>>

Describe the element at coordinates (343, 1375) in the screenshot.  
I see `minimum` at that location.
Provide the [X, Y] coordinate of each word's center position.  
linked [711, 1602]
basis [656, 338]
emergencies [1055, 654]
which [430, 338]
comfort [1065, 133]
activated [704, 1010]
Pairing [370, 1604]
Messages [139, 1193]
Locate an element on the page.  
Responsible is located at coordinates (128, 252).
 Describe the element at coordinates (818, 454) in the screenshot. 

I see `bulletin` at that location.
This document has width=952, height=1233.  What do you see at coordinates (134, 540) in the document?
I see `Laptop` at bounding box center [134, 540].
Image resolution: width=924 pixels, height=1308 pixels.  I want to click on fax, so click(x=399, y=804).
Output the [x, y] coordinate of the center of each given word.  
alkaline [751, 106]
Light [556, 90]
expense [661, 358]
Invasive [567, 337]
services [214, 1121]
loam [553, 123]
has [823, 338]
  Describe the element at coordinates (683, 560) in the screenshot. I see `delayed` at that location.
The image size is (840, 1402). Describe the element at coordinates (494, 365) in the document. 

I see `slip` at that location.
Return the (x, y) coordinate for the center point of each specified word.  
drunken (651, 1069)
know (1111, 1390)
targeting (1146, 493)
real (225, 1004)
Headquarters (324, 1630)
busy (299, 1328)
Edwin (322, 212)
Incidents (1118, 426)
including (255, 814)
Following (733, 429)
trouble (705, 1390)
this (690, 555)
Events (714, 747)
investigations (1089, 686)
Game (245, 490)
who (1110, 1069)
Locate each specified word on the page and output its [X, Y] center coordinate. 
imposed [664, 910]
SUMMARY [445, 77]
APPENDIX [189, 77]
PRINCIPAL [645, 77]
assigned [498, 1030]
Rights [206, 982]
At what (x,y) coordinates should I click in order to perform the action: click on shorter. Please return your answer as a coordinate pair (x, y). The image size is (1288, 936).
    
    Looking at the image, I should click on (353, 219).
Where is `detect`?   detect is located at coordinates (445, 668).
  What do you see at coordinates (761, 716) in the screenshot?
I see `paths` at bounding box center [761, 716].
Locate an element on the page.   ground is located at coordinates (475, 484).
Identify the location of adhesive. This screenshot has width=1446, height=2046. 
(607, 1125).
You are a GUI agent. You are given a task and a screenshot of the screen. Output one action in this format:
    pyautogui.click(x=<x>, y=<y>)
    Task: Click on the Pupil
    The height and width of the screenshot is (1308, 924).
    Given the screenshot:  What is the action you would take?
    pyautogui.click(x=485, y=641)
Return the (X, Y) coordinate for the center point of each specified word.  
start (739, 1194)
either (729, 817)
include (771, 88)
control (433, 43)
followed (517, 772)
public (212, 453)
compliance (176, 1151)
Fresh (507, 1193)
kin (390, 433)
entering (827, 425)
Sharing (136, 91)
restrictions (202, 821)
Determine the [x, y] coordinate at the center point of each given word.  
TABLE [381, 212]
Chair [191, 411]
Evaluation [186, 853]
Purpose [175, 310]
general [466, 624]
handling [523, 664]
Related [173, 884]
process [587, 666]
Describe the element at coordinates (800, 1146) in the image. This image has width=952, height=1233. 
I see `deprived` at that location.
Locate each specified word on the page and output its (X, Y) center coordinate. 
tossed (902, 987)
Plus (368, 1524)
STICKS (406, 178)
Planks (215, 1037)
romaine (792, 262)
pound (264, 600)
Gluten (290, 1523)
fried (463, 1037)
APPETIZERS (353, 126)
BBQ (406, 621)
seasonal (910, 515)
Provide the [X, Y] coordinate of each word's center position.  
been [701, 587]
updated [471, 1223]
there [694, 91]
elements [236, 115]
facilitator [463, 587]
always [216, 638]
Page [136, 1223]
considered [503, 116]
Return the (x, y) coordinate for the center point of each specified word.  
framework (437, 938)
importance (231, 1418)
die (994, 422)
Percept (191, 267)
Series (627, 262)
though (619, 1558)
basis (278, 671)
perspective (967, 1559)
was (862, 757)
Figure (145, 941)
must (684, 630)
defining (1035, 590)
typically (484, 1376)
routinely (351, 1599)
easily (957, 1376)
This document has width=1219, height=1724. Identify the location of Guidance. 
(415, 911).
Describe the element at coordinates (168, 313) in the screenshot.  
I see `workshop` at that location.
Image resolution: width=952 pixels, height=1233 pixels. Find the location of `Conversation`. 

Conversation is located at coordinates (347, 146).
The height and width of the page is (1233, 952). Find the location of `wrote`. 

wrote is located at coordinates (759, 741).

<<

_EXERCISE PROMPT:_ Give every one of the rows above as a numbered list, dropping the blank lines.

_EXERCISE SOLUTION:_
1. Describe the element at coordinates (343, 1375) in the screenshot.  
2. I see `minimum` at that location.
3. Provide the [X, Y] coordinate of each word's center position.  
4. linked [711, 1602]
5. basis [656, 338]
6. emergencies [1055, 654]
7. which [430, 338]
8. comfort [1065, 133]
9. activated [704, 1010]
10. Pairing [370, 1604]
11. Messages [139, 1193]
12. Locate an element on the page.  
13. Responsible is located at coordinates (128, 252).
14.  Describe the element at coordinates (818, 454) in the screenshot. 
15. I see `bulletin` at that location.
16. This document has width=952, height=1233.  What do you see at coordinates (134, 540) in the document?
17. I see `Laptop` at bounding box center [134, 540].
18. Image resolution: width=924 pixels, height=1308 pixels.  I want to click on fax, so click(x=399, y=804).
19. Output the [x, y] coordinate of the center of each given word.  
20. alkaline [751, 106]
21. Light [556, 90]
22. expense [661, 358]
23. Invasive [567, 337]
24. services [214, 1121]
25. loam [553, 123]
26. has [823, 338]
27.   Describe the element at coordinates (683, 560) in the screenshot. I see `delayed` at that location.
28. The image size is (840, 1402). Describe the element at coordinates (494, 365) in the document. 
29. I see `slip` at that location.
30. Return the (x, y) coordinate for the center point of each specified word.  
31. drunken (651, 1069)
32. know (1111, 1390)
33. targeting (1146, 493)
34. real (225, 1004)
35. Headquarters (324, 1630)
36. busy (299, 1328)
37. Edwin (322, 212)
38. Incidents (1118, 426)
39. including (255, 814)
40. Following (733, 429)
41. trouble (705, 1390)
42. this (690, 555)
43. Events (714, 747)
44. investigations (1089, 686)
45. Game (245, 490)
46. who (1110, 1069)
47. Locate each specified word on the page and output its [X, Y] center coordinate. 
48. imposed [664, 910]
49. SUMMARY [445, 77]
50. APPENDIX [189, 77]
51. PRINCIPAL [645, 77]
52. assigned [498, 1030]
53. Rights [206, 982]
54. At what (x,y) coordinates should I click in order to perform the action: click on shorter. Please return your answer as a coordinate pair (x, y). The image size is (1288, 936).
55.     Looking at the image, I should click on (353, 219).
56. Where is `detect`?   detect is located at coordinates (445, 668).
57.   What do you see at coordinates (761, 716) in the screenshot?
58. I see `paths` at bounding box center [761, 716].
59. Locate an element on the page.   ground is located at coordinates (475, 484).
60. Identify the location of adhesive. This screenshot has width=1446, height=2046. 
61. (607, 1125).
62. You are a GUI agent. You are given a task and a screenshot of the screen. Output one action in this format:
63.     pyautogui.click(x=<x>, y=<y>)
64.     Task: Click on the Pupil
65.     The height and width of the screenshot is (1308, 924).
66.     Given the screenshot:  What is the action you would take?
67.     pyautogui.click(x=485, y=641)
68. Return the (X, Y) coordinate for the center point of each specified word.  
69. start (739, 1194)
70. either (729, 817)
71. include (771, 88)
72. control (433, 43)
73. followed (517, 772)
74. public (212, 453)
75. compliance (176, 1151)
76. Fresh (507, 1193)
77. kin (390, 433)
78. entering (827, 425)
79. Sharing (136, 91)
80. restrictions (202, 821)
81. Determine the [x, y] coordinate at the center point of each given word.  
82. TABLE [381, 212]
83. Chair [191, 411]
84. Evaluation [186, 853]
85. Purpose [175, 310]
86. general [466, 624]
87. handling [523, 664]
88. Related [173, 884]
89. process [587, 666]
90. Describe the element at coordinates (800, 1146) in the image. This image has width=952, height=1233. 
91. I see `deprived` at that location.
92. Locate each specified word on the page and output its (X, Y) center coordinate. 
93. tossed (902, 987)
94. Plus (368, 1524)
95. STICKS (406, 178)
96. Planks (215, 1037)
97. romaine (792, 262)
98. pound (264, 600)
99. Gluten (290, 1523)
100. fried (463, 1037)
101. APPETIZERS (353, 126)
102. BBQ (406, 621)
103. seasonal (910, 515)
104. Provide the [X, Y] coordinate of each word's center position.  
105. been [701, 587]
106. updated [471, 1223]
107. there [694, 91]
108. elements [236, 115]
109. facilitator [463, 587]
110. always [216, 638]
111. Page [136, 1223]
112. considered [503, 116]
113. Return the (x, y) coordinate for the center point of each specified word.  
114. framework (437, 938)
115. importance (231, 1418)
116. die (994, 422)
117. Percept (191, 267)
118. Series (627, 262)
119. though (619, 1558)
120. basis (278, 671)
121. perspective (967, 1559)
122. was (862, 757)
123. Figure (145, 941)
124. must (684, 630)
125. defining (1035, 590)
126. typically (484, 1376)
127. routinely (351, 1599)
128. easily (957, 1376)
129. This document has width=1219, height=1724. Identify the location of Guidance. 
130. (415, 911).
131. Describe the element at coordinates (168, 313) in the screenshot.  
132. I see `workshop` at that location.
133. Image resolution: width=952 pixels, height=1233 pixels. Find the location of `Conversation`. 
134. Conversation is located at coordinates (347, 146).
135. The height and width of the page is (1233, 952). Find the location of `wrote`. 
136. wrote is located at coordinates (759, 741).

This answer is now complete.